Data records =
+ + +

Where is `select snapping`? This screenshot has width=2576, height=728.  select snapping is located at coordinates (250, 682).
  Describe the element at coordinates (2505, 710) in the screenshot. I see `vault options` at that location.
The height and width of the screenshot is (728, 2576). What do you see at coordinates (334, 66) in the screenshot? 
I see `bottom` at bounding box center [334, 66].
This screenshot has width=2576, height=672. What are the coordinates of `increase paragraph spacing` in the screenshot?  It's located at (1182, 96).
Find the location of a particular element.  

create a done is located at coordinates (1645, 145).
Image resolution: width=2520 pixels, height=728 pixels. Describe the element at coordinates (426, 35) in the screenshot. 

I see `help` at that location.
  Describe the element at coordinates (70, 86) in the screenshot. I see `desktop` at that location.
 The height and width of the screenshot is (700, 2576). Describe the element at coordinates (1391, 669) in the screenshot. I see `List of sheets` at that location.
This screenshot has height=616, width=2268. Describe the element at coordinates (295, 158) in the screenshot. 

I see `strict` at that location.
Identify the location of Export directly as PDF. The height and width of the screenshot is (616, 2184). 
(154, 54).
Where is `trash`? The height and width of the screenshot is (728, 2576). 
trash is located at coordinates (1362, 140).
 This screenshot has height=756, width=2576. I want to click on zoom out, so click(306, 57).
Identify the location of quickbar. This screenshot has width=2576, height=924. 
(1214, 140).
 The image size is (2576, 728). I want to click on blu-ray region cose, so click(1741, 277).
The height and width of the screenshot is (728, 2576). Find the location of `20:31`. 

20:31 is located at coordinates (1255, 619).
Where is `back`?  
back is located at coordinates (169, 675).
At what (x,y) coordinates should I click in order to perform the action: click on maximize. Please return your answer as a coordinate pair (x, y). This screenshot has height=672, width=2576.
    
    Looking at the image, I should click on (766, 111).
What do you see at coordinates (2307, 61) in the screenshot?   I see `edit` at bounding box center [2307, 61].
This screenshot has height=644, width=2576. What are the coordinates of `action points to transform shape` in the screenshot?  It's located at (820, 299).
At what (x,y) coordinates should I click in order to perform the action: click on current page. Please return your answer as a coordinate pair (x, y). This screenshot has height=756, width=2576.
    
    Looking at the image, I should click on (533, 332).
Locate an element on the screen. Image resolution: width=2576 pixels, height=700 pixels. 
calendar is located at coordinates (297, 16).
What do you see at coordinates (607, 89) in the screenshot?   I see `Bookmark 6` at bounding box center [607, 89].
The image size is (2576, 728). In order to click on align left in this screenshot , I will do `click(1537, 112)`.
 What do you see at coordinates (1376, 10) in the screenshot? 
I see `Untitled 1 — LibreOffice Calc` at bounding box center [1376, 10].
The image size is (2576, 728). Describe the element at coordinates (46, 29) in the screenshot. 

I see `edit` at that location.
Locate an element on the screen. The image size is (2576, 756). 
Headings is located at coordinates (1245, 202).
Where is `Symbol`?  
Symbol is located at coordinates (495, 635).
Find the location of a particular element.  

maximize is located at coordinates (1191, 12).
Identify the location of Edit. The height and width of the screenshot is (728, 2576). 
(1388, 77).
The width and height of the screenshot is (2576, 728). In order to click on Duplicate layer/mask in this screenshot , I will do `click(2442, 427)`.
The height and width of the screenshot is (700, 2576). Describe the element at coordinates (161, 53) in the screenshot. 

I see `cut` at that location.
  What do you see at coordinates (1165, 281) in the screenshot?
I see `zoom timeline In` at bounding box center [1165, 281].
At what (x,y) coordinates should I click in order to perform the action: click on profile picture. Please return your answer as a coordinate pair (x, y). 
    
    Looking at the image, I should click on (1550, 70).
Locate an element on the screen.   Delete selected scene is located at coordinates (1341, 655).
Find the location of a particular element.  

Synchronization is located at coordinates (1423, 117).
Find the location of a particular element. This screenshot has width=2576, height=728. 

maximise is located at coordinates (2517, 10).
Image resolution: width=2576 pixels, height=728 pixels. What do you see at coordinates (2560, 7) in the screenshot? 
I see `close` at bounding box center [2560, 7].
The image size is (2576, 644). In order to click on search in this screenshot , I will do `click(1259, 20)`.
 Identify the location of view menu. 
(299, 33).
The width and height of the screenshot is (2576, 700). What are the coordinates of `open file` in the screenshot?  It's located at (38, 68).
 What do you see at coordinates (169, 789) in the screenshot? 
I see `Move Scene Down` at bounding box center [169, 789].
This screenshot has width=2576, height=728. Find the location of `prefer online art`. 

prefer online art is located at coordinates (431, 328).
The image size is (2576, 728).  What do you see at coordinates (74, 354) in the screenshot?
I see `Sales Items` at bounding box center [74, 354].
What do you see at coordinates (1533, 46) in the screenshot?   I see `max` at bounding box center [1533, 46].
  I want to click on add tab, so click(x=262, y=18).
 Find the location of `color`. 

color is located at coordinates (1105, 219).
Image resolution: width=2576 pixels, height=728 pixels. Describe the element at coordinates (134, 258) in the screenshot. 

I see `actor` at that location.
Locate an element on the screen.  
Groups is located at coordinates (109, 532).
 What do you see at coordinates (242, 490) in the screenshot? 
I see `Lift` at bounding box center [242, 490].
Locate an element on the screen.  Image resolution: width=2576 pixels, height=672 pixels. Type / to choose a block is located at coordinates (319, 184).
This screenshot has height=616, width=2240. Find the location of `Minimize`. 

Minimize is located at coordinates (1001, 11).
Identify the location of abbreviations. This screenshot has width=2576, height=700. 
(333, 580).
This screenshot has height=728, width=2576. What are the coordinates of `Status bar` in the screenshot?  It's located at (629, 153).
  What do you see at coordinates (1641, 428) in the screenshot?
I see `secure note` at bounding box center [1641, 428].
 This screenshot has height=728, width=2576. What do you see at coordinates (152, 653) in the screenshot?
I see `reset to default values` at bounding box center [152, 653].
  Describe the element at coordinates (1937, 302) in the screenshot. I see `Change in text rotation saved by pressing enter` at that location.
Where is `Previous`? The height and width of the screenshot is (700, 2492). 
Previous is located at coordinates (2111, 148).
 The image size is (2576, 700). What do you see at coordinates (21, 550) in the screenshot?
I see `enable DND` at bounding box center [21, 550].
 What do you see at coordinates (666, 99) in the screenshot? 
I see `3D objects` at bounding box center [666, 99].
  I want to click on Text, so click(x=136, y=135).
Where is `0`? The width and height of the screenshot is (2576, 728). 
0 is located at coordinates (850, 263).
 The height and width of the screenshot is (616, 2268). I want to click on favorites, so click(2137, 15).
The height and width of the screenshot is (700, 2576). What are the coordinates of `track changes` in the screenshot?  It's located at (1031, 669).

+ + +

EXERCISE OBJECTIVE =
Render every line of the data above as a Markdown table with the columns Row and Line, numbering the rows and omitting blank lines.

PROBLEM SOLUTION =
| Row | Line |
|---|---|
| 1 | Where is `select snapping`? This screenshot has width=2576, height=728.  select snapping is located at coordinates (250, 682). |
| 2 |   Describe the element at coordinates (2505, 710) in the screenshot. I see `vault options` at that location. |
| 3 | The height and width of the screenshot is (728, 2576). What do you see at coordinates (334, 66) in the screenshot?  |
| 4 | I see `bottom` at bounding box center [334, 66]. |
| 5 | This screenshot has width=2576, height=672. What are the coordinates of `increase paragraph spacing` in the screenshot?  It's located at (1182, 96). |
| 6 | Find the location of a particular element.   |
| 7 | create a done is located at coordinates (1645, 145). |
| 8 | Image resolution: width=2520 pixels, height=728 pixels. Describe the element at coordinates (426, 35) in the screenshot.  |
| 9 | I see `help` at that location. |
| 10 |   Describe the element at coordinates (70, 86) in the screenshot. I see `desktop` at that location. |
| 11 |  The height and width of the screenshot is (700, 2576). Describe the element at coordinates (1391, 669) in the screenshot. I see `List of sheets` at that location. |
| 12 | This screenshot has height=616, width=2268. Describe the element at coordinates (295, 158) in the screenshot.  |
| 13 | I see `strict` at that location. |
| 14 | Identify the location of Export directly as PDF. The height and width of the screenshot is (616, 2184).  |
| 15 | (154, 54). |
| 16 | Where is `trash`? The height and width of the screenshot is (728, 2576).  |
| 17 | trash is located at coordinates (1362, 140). |
| 18 |  This screenshot has height=756, width=2576. I want to click on zoom out, so click(306, 57). |
| 19 | Identify the location of quickbar. This screenshot has width=2576, height=924.  |
| 20 | (1214, 140). |
| 21 |  The image size is (2576, 728). I want to click on blu-ray region cose, so click(1741, 277). |
| 22 | The height and width of the screenshot is (728, 2576). Find the location of `20:31`.  |
| 23 | 20:31 is located at coordinates (1255, 619). |
| 24 | Where is `back`?   |
| 25 | back is located at coordinates (169, 675). |
| 26 | At what (x,y) coordinates should I click in order to perform the action: click on maximize. Please return your answer as a coordinate pair (x, y). This screenshot has height=672, width=2576. |
| 27 |     Looking at the image, I should click on (766, 111). |
| 28 | What do you see at coordinates (2307, 61) in the screenshot?   I see `edit` at bounding box center [2307, 61]. |
| 29 | This screenshot has height=644, width=2576. What are the coordinates of `action points to transform shape` in the screenshot?  It's located at (820, 299). |
| 30 | At what (x,y) coordinates should I click in order to perform the action: click on current page. Please return your answer as a coordinate pair (x, y). This screenshot has height=756, width=2576. |
| 31 |     Looking at the image, I should click on (533, 332). |
| 32 | Locate an element on the screen. Image resolution: width=2576 pixels, height=700 pixels.  |
| 33 | calendar is located at coordinates (297, 16). |
| 34 | What do you see at coordinates (607, 89) in the screenshot?   I see `Bookmark 6` at bounding box center [607, 89]. |
| 35 | The image size is (2576, 728). In order to click on align left in this screenshot , I will do `click(1537, 112)`. |
| 36 |  What do you see at coordinates (1376, 10) in the screenshot?  |
| 37 | I see `Untitled 1 — LibreOffice Calc` at bounding box center [1376, 10]. |
| 38 | The image size is (2576, 728). Describe the element at coordinates (46, 29) in the screenshot.  |
| 39 | I see `edit` at that location. |
| 40 | Locate an element on the screen. The image size is (2576, 756).  |
| 41 | Headings is located at coordinates (1245, 202). |
| 42 | Where is `Symbol`?   |
| 43 | Symbol is located at coordinates (495, 635). |
| 44 | Find the location of a particular element.   |
| 45 | maximize is located at coordinates (1191, 12). |
| 46 | Identify the location of Edit. The height and width of the screenshot is (728, 2576).  |
| 47 | (1388, 77). |
| 48 | The width and height of the screenshot is (2576, 728). In order to click on Duplicate layer/mask in this screenshot , I will do `click(2442, 427)`. |
| 49 | The height and width of the screenshot is (700, 2576). Describe the element at coordinates (161, 53) in the screenshot.  |
| 50 | I see `cut` at that location. |
| 51 |   What do you see at coordinates (1165, 281) in the screenshot? |
| 52 | I see `zoom timeline In` at bounding box center [1165, 281]. |
| 53 | At what (x,y) coordinates should I click in order to perform the action: click on profile picture. Please return your answer as a coordinate pair (x, y).  |
| 54 |     Looking at the image, I should click on (1550, 70). |
| 55 | Locate an element on the screen.   Delete selected scene is located at coordinates (1341, 655). |
| 56 | Find the location of a particular element.   |
| 57 | Synchronization is located at coordinates (1423, 117). |
| 58 | Find the location of a particular element. This screenshot has width=2576, height=728.  |
| 59 | maximise is located at coordinates (2517, 10). |
| 60 | Image resolution: width=2576 pixels, height=728 pixels. What do you see at coordinates (2560, 7) in the screenshot?  |
| 61 | I see `close` at bounding box center [2560, 7]. |
| 62 | The image size is (2576, 644). In order to click on search in this screenshot , I will do `click(1259, 20)`. |
| 63 |  Identify the location of view menu.  |
| 64 | (299, 33). |
| 65 | The width and height of the screenshot is (2576, 700). What are the coordinates of `open file` in the screenshot?  It's located at (38, 68). |
| 66 |  What do you see at coordinates (169, 789) in the screenshot?  |
| 67 | I see `Move Scene Down` at bounding box center [169, 789]. |
| 68 | This screenshot has width=2576, height=728. Find the location of `prefer online art`.  |
| 69 | prefer online art is located at coordinates (431, 328). |
| 70 | The image size is (2576, 728).  What do you see at coordinates (74, 354) in the screenshot? |
| 71 | I see `Sales Items` at bounding box center [74, 354]. |
| 72 | What do you see at coordinates (1533, 46) in the screenshot?   I see `max` at bounding box center [1533, 46]. |
| 73 |   I want to click on add tab, so click(x=262, y=18). |
| 74 |  Find the location of `color`.  |
| 75 | color is located at coordinates (1105, 219). |
| 76 | Image resolution: width=2576 pixels, height=728 pixels. Describe the element at coordinates (134, 258) in the screenshot.  |
| 77 | I see `actor` at that location. |
| 78 | Locate an element on the screen.   |
| 79 | Groups is located at coordinates (109, 532). |
| 80 |  What do you see at coordinates (242, 490) in the screenshot?  |
| 81 | I see `Lift` at bounding box center [242, 490]. |
| 82 | Locate an element on the screen.  Image resolution: width=2576 pixels, height=672 pixels. Type / to choose a block is located at coordinates (319, 184). |
| 83 | This screenshot has height=616, width=2240. Find the location of `Minimize`.  |
| 84 | Minimize is located at coordinates (1001, 11). |
| 85 | Identify the location of abbreviations. This screenshot has width=2576, height=700.  |
| 86 | (333, 580). |
| 87 | This screenshot has height=728, width=2576. What are the coordinates of `Status bar` in the screenshot?  It's located at (629, 153). |
| 88 |   What do you see at coordinates (1641, 428) in the screenshot? |
| 89 | I see `secure note` at bounding box center [1641, 428]. |
| 90 |  This screenshot has height=728, width=2576. What do you see at coordinates (152, 653) in the screenshot? |
| 91 | I see `reset to default values` at bounding box center [152, 653]. |
| 92 |   Describe the element at coordinates (1937, 302) in the screenshot. I see `Change in text rotation saved by pressing enter` at that location. |
| 93 | Where is `Previous`? The height and width of the screenshot is (700, 2492).  |
| 94 | Previous is located at coordinates (2111, 148). |
| 95 |  The image size is (2576, 700). What do you see at coordinates (21, 550) in the screenshot? |
| 96 | I see `enable DND` at bounding box center [21, 550]. |
| 97 |  What do you see at coordinates (666, 99) in the screenshot?  |
| 98 | I see `3D objects` at bounding box center [666, 99]. |
| 99 |   I want to click on Text, so click(x=136, y=135). |
| 100 | Where is `0`? The width and height of the screenshot is (2576, 728).  |
| 101 | 0 is located at coordinates (850, 263). |
| 102 |  The height and width of the screenshot is (616, 2268). I want to click on favorites, so click(2137, 15). |
| 103 | The height and width of the screenshot is (700, 2576). What are the coordinates of `track changes` in the screenshot?  It's located at (1031, 669). |